━━━━━ LISTED ENTRIES ━━━━━

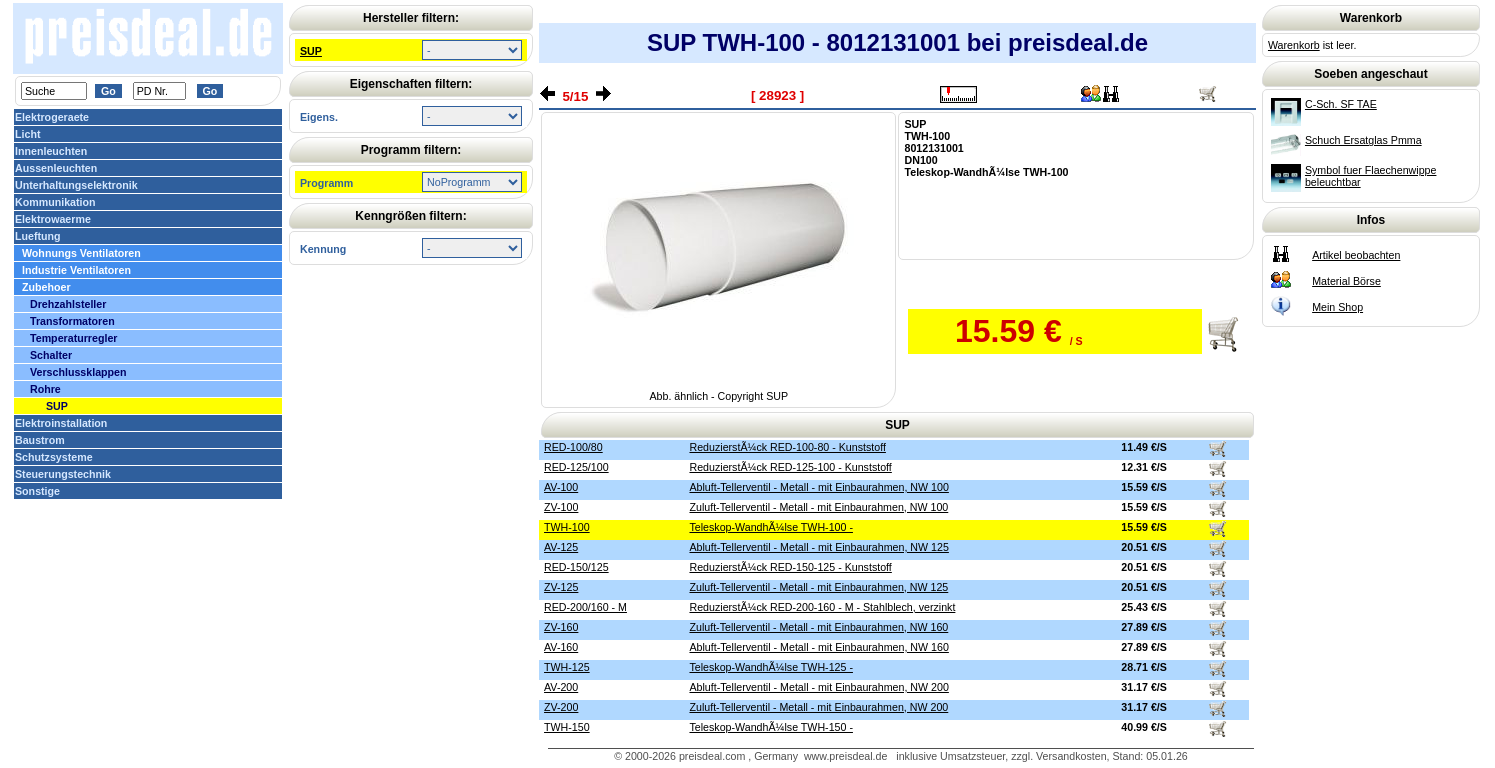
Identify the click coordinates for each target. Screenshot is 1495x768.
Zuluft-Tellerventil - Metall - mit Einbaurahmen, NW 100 (818, 507)
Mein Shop (1337, 307)
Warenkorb (1294, 45)
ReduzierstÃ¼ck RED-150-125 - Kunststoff (790, 567)
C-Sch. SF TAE (1341, 104)
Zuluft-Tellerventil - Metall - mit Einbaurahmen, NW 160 (818, 627)
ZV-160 (561, 627)
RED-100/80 (573, 447)
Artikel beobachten (1356, 255)
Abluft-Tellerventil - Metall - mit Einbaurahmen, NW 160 (818, 647)
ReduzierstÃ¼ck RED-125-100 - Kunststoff (790, 467)
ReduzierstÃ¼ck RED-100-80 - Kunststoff (787, 447)
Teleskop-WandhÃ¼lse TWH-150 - (770, 727)
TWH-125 (567, 667)
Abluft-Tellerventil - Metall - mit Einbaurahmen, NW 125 (818, 547)
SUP (311, 51)
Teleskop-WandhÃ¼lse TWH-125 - (770, 667)
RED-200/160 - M (585, 607)
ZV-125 (561, 587)
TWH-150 (567, 727)
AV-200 (561, 687)
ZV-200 (561, 707)
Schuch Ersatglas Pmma (1363, 140)
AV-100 (561, 487)
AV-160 (561, 647)
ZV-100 (561, 507)
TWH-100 (567, 527)
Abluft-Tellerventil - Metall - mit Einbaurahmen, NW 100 (818, 487)
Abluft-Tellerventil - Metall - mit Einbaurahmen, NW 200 (818, 687)
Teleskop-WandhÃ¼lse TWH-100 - (770, 527)
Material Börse (1346, 281)
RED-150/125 (576, 567)
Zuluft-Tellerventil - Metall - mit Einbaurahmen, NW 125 (818, 587)
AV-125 (561, 547)
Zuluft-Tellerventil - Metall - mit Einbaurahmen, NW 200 (818, 707)
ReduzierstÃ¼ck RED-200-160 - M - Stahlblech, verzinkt (822, 607)
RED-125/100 (576, 467)
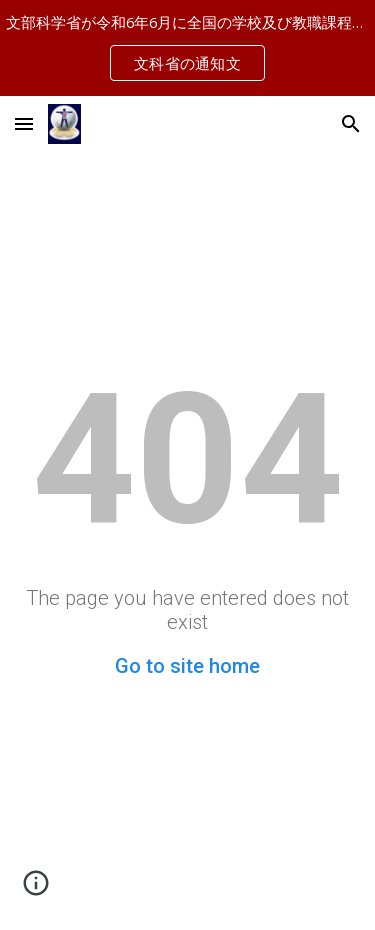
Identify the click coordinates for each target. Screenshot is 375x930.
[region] (187, 48)
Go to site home (187, 666)
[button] (24, 123)
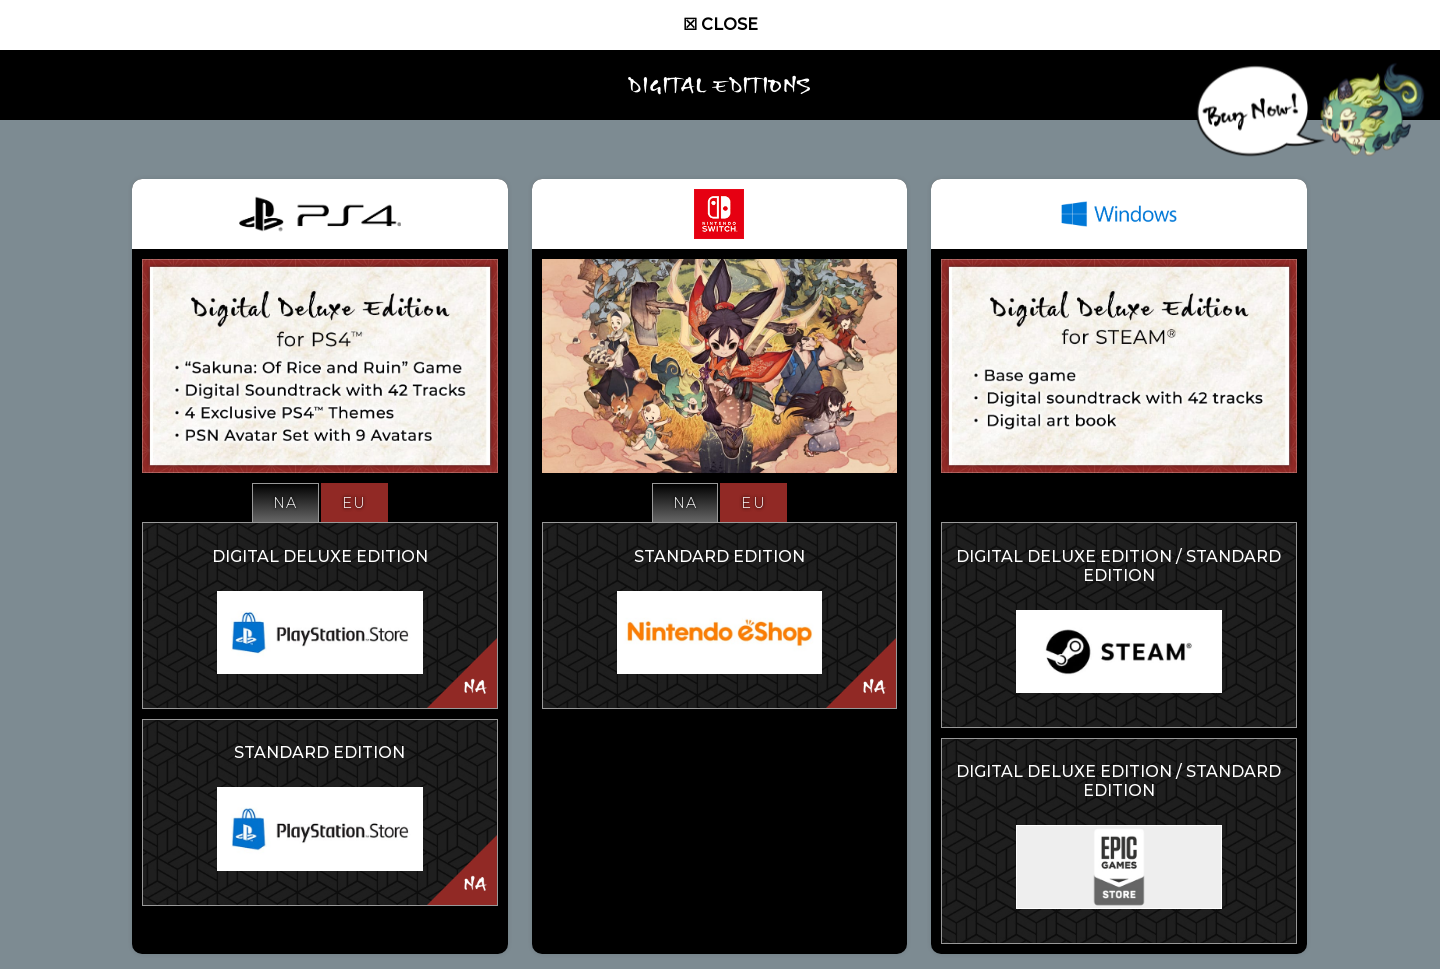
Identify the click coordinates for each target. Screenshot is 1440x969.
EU (354, 503)
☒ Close (720, 24)
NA (285, 503)
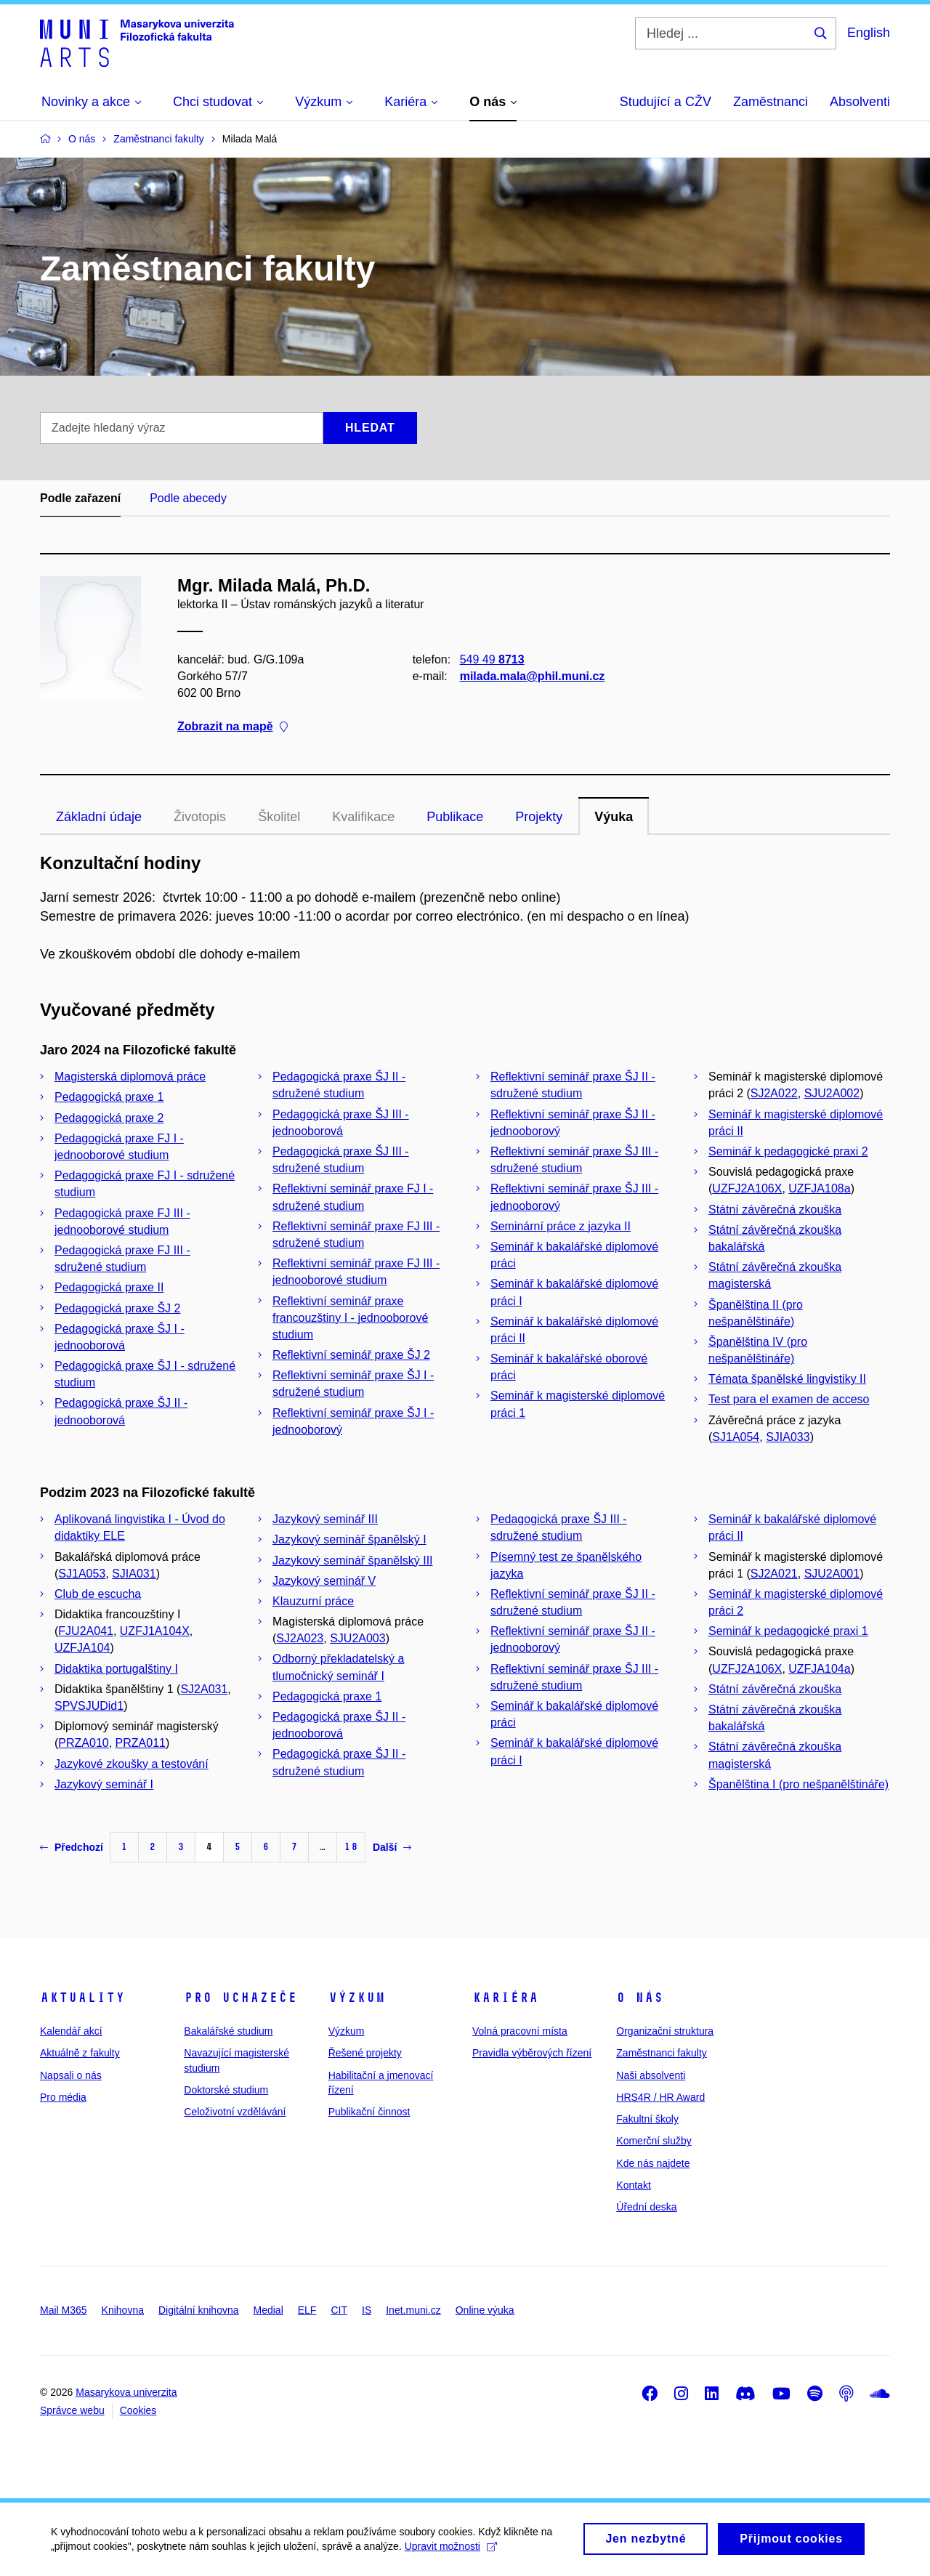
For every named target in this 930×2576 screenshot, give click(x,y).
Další (392, 1847)
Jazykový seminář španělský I (349, 1539)
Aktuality (82, 1998)
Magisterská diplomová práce (130, 1076)
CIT (339, 2310)
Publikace (454, 816)
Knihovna (123, 2310)
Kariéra (505, 1998)
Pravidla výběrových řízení (531, 2053)
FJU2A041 (85, 1631)
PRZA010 (83, 1743)
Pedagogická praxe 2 (108, 1118)
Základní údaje (99, 816)
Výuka (613, 816)
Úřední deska (646, 2207)
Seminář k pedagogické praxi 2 (788, 1151)
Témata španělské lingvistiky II (787, 1379)
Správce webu (72, 2410)
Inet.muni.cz (413, 2310)
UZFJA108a (819, 1188)
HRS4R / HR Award (660, 2097)
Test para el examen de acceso (788, 1399)
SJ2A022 (774, 1093)
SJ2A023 (299, 1638)
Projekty (538, 816)
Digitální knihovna (198, 2310)
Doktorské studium (226, 2090)
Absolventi (860, 101)
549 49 (492, 659)
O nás (639, 1998)
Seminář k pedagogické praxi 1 (788, 1631)
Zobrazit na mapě (232, 727)
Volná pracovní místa (519, 2031)
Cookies (138, 2410)
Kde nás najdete (653, 2163)
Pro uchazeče (240, 1998)
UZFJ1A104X (155, 1631)
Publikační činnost (369, 2111)
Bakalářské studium (228, 2031)
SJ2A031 (203, 1689)
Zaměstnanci (770, 101)
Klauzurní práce (313, 1601)
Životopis (200, 816)
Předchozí (71, 1847)
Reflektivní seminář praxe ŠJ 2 (351, 1355)
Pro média (63, 2097)
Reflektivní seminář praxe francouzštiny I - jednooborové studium (350, 1318)
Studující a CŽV (665, 101)
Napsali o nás (71, 2075)
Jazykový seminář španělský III (352, 1560)
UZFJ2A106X (747, 1188)
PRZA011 (141, 1743)
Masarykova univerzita (126, 2392)
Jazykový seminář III (325, 1519)
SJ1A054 (735, 1437)
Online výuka (485, 2310)
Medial (268, 2310)
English (868, 32)
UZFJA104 (82, 1648)
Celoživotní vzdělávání (235, 2111)
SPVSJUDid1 (89, 1706)
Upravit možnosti (451, 2552)
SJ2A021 (774, 1573)
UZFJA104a (819, 1669)
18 (351, 1847)
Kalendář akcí (71, 2031)
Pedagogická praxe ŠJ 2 (117, 1308)
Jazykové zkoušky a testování (131, 1764)
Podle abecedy (188, 498)
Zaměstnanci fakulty (661, 2053)
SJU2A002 (832, 1093)
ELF (307, 2310)
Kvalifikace (363, 816)
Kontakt (633, 2185)
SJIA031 (133, 1573)
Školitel (279, 816)
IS (366, 2310)
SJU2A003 (358, 1638)
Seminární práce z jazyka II (560, 1226)
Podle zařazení (80, 498)
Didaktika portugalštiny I (116, 1669)
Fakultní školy (647, 2119)
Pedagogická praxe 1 (108, 1097)
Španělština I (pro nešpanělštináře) (798, 1784)
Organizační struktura (664, 2031)
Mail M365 (63, 2310)
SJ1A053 (81, 1573)
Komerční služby (653, 2141)
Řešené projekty (365, 2053)
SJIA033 (787, 1437)
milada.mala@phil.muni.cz (532, 676)
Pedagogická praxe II (108, 1287)
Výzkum (356, 1998)
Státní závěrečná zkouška (774, 1209)
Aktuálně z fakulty (80, 2053)
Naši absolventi (650, 2075)
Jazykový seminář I (103, 1784)
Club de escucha (97, 1594)
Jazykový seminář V (324, 1581)
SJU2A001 (832, 1573)
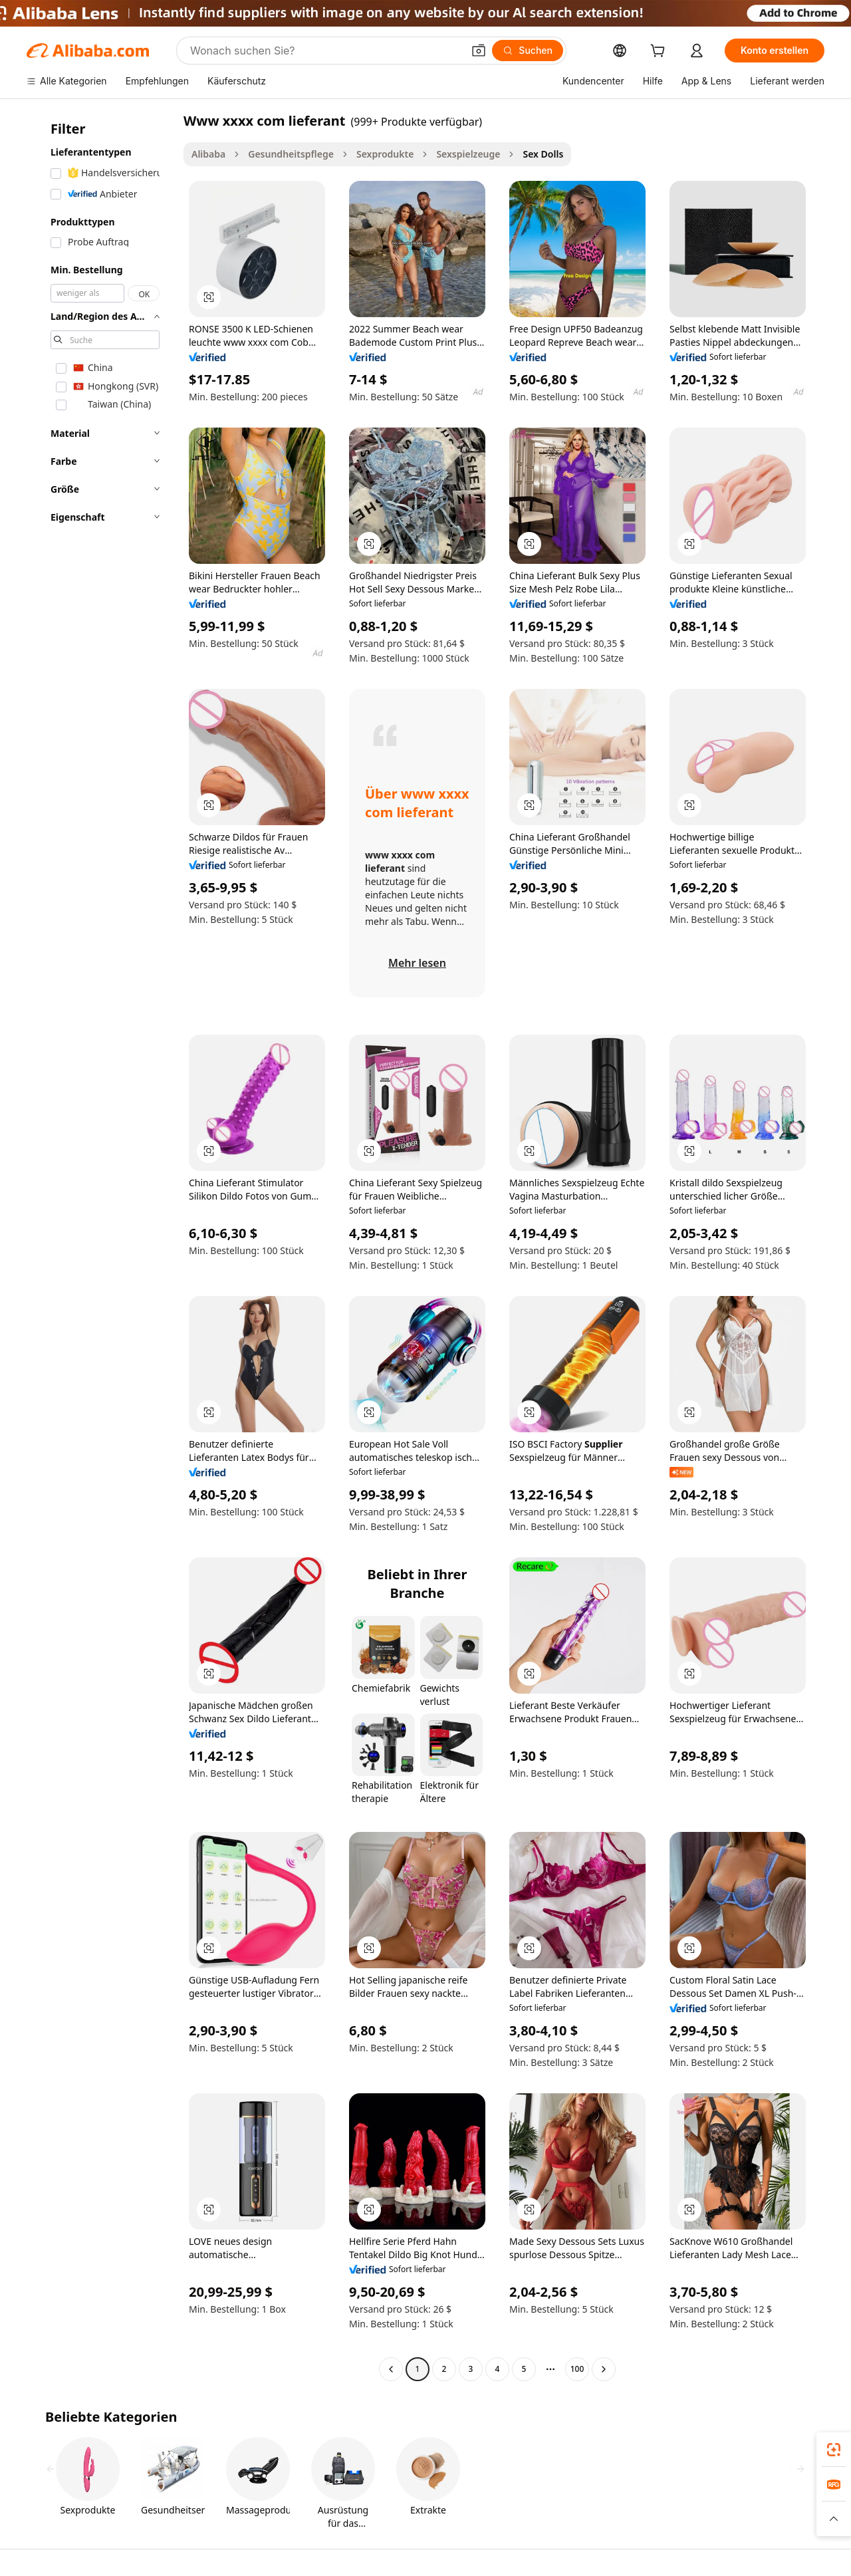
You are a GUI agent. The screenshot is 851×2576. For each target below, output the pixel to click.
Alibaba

━━━━━

> _REQUEST_
Please rewrite the material from the line containing "UZFJA104 (82, 1648)" through the end, inclusive, substituting "Odborná praxe" for "Pedagogická praxe" and changing nothing else. Leave the pictures out of your answer.

> _THE RESULT_
UZFJA104 (82, 1648)
Celoživotní vzdělávání (235, 2111)
SPVSJUDid1 (89, 1706)
Upravit možnosti (451, 2552)
SJ2A021 (774, 1573)
UZFJA104a (819, 1669)
18 (351, 1847)
Kalendář akcí (71, 2031)
Odborná praxe ŠJ 2 (117, 1308)
Jazykové zkoušky a testování (131, 1764)
Podle abecedy (188, 498)
Zaměstnanci fakulty (661, 2053)
SJU2A002 (832, 1093)
ELF (307, 2310)
Kvalifikace (363, 816)
Kontakt (633, 2185)
SJIA031 (133, 1573)
Školitel (279, 816)
IS (366, 2310)
SJU2A003 (358, 1638)
Seminární práce z jazyka II (560, 1226)
Podle zařazení (80, 498)
Didaktika portugalštiny I (116, 1669)
Fakultní školy (647, 2119)
Odborná praxe 1 (108, 1097)
Španělština I (pro nešpanělštináře) (798, 1784)
Organizační struktura (664, 2031)
Mail M365 (63, 2310)
SJ1A053 (81, 1573)
Komerční služby (653, 2141)
Řešené projekty (365, 2053)
SJIA033 (787, 1437)
milada.mala@phil.muni.cz (532, 676)
Odborná praxe II (108, 1287)
Výzkum (356, 1998)
Státní závěrečná zkouška (774, 1209)
Aktuálně z fakulty (80, 2053)
Naši absolventi (650, 2075)
Jazykový seminář I (103, 1784)
Club de escucha (97, 1594)
Jazykový seminář V (324, 1581)
SJU2A001 (832, 1573)
You are a GUI agent. The screenshot is 851×2576. For each target below, output the pixel to click.
Alibaba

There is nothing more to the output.